Schwartz has known how to say the word since eating Serrano pepper as punishment for a mispronunciation. The comic jokes the family memory was a form of torture.
Spanish was his college minor, where he became fluent, thinking and dreaming in the language, he said. When he’s immersed in the language, it comes back to him.
He uses the language in his web series “Cultura,” where Schwartz once searched Los Angeles for elote.
“I see these things that I’ve never experienced in the culture, and I’m trying to play catch up now,” he said.
A more recent episode is set in San Antonio, featuring the rapper Chingo Bling as the “Tamale Kingpin.”
“It educates people on the correct story about the culture through my misunderstanding,” he said. “I want to entertain people, but the side effect with that series … is that it makes more people talk about culture and want to enjoy other people’s culture.”
Schwartz brings his Gringo De Mayo tour to McAllen tonight to headline Cine El Rey’s weekly night of comedy.
Life in entertainment is a “nonstop show,” he said, adding pressure to populate social media platforms with constant content makes you better. His song parodies and videos go viral via email, Myspace, YouTube and Facebook.
“It’s just like any work,” he said, adding that stand up and comedy projects require repetition. “If you’re a comedian, you have to be funny everyday. It’s the new standard, I think.”
Schwartz said he was an early adapter of content creation which bled over from his time crafting mix tapes as a DJ.
“My goal is to post something every day that keeps everybody laughing and engaged with what I’m doing,” he said.
His videos garner millions of views, and he cites his recent success as a way to get more opportunities.
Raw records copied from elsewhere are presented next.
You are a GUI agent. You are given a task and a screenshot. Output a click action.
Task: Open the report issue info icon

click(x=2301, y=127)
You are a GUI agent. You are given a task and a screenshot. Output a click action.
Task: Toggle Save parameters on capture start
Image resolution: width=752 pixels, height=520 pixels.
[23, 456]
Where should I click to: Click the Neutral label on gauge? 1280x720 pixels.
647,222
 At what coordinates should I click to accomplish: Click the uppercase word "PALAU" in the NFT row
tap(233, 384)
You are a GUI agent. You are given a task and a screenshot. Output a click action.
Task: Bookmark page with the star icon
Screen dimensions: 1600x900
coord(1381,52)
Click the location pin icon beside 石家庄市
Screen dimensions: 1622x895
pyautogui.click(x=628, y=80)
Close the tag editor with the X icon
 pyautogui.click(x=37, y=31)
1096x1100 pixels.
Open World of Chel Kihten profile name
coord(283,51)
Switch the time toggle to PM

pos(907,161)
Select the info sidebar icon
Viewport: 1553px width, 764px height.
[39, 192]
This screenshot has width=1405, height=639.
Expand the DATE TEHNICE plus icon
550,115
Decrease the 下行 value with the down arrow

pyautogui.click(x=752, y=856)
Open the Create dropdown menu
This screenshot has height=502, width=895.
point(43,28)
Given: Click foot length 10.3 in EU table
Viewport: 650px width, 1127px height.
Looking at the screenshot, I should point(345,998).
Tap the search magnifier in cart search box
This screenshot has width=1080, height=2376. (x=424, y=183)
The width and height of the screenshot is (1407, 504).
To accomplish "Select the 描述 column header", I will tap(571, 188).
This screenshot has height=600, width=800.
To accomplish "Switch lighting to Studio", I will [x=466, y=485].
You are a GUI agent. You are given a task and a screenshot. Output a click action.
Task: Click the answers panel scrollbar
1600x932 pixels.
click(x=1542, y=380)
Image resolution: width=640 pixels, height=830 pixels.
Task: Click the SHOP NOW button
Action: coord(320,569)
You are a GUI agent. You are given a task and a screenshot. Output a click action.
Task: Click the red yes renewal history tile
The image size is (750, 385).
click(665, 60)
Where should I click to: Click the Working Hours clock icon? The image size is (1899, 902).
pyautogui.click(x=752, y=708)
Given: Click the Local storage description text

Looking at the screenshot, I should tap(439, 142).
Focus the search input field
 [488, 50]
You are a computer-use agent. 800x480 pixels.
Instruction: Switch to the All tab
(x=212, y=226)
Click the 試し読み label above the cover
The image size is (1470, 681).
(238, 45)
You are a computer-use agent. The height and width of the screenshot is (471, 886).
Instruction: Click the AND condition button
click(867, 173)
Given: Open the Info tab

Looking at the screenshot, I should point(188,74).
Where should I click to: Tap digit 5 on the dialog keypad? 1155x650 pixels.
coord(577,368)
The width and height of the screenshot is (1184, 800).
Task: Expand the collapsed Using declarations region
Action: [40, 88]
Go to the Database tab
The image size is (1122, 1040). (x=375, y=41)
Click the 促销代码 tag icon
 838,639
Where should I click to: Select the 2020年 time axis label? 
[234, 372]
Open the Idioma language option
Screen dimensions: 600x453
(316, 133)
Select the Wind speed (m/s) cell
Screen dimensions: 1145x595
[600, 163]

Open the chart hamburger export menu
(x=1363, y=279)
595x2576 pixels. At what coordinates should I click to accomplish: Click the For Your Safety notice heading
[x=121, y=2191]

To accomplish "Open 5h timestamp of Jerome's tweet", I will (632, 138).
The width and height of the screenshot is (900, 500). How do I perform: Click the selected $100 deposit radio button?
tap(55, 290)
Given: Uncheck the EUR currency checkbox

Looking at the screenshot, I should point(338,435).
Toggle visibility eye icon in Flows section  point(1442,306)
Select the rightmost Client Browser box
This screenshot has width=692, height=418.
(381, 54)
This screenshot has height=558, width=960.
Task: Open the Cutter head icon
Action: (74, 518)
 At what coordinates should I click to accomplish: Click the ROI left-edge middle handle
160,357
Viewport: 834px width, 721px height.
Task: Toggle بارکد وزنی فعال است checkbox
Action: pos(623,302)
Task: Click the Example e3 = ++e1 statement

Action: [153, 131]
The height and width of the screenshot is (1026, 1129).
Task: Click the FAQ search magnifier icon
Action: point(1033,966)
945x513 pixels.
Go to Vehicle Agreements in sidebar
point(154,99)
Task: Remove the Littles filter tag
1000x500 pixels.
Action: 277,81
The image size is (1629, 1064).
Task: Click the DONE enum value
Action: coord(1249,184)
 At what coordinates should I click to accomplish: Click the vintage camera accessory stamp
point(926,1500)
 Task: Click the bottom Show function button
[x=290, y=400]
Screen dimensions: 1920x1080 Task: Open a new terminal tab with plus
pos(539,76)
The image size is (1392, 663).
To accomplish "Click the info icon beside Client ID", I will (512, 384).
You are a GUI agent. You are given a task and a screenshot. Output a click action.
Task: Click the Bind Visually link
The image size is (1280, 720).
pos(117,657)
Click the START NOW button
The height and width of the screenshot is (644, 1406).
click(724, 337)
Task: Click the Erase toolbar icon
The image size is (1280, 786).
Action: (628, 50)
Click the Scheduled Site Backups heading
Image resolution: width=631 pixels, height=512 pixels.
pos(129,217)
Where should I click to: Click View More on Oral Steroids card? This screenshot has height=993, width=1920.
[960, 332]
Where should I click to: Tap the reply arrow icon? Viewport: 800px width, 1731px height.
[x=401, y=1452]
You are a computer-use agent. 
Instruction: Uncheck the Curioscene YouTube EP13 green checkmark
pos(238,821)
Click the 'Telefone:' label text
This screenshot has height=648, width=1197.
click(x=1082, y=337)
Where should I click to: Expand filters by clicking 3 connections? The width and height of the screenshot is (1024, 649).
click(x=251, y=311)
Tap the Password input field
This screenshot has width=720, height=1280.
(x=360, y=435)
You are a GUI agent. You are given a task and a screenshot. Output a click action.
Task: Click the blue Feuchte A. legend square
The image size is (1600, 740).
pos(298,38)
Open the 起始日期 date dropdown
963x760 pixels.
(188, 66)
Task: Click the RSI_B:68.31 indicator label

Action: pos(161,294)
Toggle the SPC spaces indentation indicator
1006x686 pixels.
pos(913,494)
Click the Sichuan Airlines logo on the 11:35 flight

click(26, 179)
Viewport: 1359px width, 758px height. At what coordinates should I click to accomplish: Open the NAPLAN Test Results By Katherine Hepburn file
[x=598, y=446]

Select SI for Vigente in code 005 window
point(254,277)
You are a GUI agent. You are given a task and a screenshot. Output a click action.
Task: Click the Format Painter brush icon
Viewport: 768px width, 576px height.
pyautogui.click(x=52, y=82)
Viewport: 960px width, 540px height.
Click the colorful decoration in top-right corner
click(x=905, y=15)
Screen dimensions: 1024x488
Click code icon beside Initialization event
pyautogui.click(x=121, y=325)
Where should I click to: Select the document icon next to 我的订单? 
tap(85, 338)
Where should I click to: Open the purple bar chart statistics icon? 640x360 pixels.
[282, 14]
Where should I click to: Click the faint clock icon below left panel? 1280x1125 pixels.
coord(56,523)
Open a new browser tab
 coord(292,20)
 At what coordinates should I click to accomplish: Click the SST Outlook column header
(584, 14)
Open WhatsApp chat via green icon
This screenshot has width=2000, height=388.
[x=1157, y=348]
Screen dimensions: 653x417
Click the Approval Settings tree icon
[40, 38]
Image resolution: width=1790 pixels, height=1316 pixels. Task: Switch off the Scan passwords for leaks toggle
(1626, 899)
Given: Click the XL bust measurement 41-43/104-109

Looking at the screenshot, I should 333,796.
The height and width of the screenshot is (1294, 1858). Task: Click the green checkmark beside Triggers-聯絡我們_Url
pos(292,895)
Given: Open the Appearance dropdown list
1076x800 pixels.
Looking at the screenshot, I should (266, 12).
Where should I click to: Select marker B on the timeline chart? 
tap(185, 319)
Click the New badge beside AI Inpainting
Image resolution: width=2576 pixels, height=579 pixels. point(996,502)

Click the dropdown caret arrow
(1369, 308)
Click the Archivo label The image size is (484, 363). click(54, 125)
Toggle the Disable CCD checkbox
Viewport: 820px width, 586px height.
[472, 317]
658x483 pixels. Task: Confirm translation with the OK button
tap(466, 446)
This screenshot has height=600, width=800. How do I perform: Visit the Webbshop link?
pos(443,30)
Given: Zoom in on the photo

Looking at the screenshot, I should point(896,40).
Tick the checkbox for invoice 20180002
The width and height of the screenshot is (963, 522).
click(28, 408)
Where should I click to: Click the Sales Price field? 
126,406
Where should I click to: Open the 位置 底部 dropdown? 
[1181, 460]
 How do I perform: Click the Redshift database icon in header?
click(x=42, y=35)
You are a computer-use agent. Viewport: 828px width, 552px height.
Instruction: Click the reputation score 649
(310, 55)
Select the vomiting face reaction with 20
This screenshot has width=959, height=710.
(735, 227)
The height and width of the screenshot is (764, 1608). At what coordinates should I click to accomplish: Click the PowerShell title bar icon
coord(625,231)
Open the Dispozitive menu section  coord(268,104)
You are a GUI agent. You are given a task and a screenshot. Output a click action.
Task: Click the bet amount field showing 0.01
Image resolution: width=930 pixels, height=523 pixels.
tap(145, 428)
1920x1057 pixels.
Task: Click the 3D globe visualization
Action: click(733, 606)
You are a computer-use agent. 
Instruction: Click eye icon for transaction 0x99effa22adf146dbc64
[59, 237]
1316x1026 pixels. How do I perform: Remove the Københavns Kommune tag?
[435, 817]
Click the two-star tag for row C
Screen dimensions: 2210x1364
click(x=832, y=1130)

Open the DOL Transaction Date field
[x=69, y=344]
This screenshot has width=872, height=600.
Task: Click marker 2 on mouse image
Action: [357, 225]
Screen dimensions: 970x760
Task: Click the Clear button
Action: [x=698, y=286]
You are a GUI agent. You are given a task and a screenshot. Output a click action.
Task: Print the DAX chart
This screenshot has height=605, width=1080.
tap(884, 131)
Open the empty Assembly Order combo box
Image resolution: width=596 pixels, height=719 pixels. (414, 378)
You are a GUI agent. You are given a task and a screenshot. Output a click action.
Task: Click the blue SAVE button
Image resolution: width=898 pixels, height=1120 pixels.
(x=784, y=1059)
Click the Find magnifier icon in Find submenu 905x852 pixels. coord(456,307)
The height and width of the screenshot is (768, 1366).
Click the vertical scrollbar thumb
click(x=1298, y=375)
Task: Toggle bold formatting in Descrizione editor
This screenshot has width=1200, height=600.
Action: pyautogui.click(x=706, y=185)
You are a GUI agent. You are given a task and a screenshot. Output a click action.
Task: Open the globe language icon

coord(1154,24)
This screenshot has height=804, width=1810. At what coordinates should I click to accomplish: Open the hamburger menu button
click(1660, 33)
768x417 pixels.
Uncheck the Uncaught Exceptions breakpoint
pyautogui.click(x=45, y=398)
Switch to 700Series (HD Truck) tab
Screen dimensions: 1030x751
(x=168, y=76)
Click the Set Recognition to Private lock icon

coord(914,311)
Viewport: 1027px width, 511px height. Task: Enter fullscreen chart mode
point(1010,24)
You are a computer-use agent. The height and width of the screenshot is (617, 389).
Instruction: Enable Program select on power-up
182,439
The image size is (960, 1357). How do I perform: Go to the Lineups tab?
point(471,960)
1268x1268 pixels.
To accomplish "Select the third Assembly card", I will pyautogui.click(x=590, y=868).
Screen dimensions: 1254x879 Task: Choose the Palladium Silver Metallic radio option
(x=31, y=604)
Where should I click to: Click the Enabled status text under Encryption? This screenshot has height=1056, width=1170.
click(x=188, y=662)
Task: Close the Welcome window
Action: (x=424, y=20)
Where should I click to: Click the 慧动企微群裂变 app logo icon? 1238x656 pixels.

Schwartz plans to shoot a few episodes in Texas, including one in the Rio Grande Valley.
“A lot of Americans don’t know how cool Mexico is,” said Schwartz, who visits his parents in San Miguel de Allende, Mexico.
Most Americans have an unjustified, negative misconception about Mexico, he says, noting its people are some of the warmest he’s met.
“I feel like people go to the beach cities and … tourist areas,” he said, which feeds Americans’ perceptions. “I don’t know if I ever feel safer than walking down the street in some places in Mexico.”
He hopes to one day take “Cultura” to Paricutín volcano — the origin of familial tongue-twister.